**Input data**:

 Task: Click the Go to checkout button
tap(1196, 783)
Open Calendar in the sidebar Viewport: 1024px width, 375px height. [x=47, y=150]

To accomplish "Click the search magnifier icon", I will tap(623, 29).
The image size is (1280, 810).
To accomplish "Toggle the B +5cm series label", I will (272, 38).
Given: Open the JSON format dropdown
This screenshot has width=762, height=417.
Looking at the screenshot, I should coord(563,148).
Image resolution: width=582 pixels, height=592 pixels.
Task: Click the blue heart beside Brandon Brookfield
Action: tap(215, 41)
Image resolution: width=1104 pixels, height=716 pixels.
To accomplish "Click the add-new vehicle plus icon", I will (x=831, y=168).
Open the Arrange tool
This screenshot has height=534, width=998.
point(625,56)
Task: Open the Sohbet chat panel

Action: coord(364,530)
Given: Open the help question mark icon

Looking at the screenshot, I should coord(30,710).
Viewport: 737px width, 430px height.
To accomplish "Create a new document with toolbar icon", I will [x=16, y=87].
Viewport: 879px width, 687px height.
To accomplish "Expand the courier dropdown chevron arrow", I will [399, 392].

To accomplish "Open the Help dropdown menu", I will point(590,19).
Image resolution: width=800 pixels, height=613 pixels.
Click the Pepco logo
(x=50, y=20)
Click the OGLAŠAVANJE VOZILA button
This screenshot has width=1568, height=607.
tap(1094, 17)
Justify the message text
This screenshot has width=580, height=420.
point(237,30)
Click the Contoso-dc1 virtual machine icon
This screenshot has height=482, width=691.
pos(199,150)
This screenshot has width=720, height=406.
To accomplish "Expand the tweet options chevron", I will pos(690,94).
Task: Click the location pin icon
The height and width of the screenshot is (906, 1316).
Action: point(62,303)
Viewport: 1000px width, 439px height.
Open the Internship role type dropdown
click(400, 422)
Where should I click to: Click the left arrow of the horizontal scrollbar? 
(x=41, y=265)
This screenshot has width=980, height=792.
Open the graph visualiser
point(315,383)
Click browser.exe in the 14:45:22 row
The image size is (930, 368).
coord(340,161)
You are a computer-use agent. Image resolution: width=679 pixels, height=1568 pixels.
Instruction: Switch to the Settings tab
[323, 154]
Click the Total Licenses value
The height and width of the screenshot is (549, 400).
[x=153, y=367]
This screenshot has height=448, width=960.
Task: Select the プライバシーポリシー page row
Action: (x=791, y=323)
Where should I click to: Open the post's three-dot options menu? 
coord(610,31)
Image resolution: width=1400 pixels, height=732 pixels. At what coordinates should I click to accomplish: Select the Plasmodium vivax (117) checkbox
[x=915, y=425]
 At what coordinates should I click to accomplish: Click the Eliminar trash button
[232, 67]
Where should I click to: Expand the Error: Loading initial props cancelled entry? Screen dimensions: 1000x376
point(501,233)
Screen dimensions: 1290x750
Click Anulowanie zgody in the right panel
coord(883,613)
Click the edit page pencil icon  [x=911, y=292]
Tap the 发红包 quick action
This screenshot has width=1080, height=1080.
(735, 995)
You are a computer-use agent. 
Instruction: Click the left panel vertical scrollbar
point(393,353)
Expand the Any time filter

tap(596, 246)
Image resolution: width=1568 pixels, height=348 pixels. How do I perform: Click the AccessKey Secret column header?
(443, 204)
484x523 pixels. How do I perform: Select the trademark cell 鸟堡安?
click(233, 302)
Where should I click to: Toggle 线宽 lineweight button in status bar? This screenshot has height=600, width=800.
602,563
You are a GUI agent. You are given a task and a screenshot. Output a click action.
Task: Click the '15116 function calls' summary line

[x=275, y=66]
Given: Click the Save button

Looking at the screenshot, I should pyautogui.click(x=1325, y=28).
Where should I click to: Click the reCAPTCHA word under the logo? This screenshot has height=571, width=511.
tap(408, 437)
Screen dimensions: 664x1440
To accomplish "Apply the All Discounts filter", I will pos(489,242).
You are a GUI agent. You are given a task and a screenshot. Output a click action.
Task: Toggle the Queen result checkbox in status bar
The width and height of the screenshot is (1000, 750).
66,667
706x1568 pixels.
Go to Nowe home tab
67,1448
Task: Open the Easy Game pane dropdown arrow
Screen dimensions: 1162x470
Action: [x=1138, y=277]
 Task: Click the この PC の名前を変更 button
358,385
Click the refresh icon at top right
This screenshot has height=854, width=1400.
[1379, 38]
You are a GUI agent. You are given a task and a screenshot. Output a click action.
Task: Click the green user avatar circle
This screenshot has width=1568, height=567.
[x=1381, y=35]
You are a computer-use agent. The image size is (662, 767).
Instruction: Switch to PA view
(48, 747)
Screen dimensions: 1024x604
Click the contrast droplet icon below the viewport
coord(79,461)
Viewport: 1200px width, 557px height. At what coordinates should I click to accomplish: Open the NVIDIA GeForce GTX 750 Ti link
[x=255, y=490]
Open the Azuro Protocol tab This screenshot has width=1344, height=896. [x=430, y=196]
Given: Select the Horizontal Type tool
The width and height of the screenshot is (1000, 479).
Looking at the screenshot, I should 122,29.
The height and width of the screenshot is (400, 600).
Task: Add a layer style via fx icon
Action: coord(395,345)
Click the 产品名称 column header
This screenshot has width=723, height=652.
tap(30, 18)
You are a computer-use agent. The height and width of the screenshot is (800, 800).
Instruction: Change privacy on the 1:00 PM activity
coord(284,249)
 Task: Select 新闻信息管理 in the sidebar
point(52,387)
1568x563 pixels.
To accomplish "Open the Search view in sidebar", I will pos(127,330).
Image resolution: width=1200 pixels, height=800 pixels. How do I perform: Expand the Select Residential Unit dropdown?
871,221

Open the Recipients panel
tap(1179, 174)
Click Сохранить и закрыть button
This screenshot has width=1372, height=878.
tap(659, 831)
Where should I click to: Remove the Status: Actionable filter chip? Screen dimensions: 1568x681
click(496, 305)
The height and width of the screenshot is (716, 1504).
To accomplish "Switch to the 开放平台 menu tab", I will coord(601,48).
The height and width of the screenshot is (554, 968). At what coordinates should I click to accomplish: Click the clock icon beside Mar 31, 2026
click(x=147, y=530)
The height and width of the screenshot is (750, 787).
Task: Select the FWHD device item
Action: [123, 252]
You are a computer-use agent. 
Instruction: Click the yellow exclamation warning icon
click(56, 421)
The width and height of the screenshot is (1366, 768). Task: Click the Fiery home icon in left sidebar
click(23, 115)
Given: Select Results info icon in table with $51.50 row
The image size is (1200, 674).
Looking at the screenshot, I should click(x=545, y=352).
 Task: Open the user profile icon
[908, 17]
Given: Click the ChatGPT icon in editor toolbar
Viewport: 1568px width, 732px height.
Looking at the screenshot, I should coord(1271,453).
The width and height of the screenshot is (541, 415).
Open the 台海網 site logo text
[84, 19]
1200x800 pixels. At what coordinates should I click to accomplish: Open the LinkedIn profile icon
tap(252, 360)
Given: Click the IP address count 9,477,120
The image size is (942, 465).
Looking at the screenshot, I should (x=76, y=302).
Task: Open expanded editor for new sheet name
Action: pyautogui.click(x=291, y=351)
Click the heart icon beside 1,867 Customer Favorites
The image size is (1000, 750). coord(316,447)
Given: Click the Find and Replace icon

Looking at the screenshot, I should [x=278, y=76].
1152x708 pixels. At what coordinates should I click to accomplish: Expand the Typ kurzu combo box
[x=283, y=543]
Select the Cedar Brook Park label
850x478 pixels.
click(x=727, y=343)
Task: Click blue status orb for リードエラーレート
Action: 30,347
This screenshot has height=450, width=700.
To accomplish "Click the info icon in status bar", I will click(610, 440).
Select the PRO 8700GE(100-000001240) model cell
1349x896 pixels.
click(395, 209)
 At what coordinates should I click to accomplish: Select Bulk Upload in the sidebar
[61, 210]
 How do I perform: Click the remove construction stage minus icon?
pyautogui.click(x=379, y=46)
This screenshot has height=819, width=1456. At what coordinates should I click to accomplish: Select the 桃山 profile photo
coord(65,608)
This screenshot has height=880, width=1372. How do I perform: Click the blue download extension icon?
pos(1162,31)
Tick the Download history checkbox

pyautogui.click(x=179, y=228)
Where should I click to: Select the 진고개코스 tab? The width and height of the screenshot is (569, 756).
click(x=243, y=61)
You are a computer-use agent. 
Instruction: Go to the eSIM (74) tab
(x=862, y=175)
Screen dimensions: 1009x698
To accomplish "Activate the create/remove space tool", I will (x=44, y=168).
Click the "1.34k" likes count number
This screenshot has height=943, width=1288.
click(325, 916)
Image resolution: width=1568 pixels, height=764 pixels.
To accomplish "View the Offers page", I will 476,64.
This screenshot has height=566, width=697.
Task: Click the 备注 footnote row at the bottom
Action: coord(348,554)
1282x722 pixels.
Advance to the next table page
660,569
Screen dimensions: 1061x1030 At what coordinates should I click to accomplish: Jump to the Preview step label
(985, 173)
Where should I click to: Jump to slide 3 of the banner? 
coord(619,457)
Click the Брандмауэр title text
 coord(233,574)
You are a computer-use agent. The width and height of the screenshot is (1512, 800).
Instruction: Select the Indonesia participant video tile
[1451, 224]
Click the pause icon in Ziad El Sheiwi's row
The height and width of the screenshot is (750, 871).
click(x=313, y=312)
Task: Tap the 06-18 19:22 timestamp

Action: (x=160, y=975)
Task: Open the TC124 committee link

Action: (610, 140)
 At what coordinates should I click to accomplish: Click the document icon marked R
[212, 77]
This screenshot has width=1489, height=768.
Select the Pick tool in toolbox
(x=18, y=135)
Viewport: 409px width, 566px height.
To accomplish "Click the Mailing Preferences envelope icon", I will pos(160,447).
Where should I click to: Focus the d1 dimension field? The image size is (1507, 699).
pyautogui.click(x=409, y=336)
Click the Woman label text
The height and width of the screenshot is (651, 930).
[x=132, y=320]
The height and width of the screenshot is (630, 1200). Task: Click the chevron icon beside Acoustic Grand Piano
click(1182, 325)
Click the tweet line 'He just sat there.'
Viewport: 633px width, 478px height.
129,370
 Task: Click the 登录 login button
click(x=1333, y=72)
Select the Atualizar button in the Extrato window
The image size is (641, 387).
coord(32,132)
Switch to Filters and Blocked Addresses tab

**The problem**:
Print, exactly as they appear above, the lines running from the one with "Task: Click the 登录 login button" through the final line.

**Written solution**:
 Task: Click the 登录 login button
click(x=1333, y=72)
Select the Atualizar button in the Extrato window
The image size is (641, 387).
coord(32,132)
Switch to Filters and Blocked Addresses tab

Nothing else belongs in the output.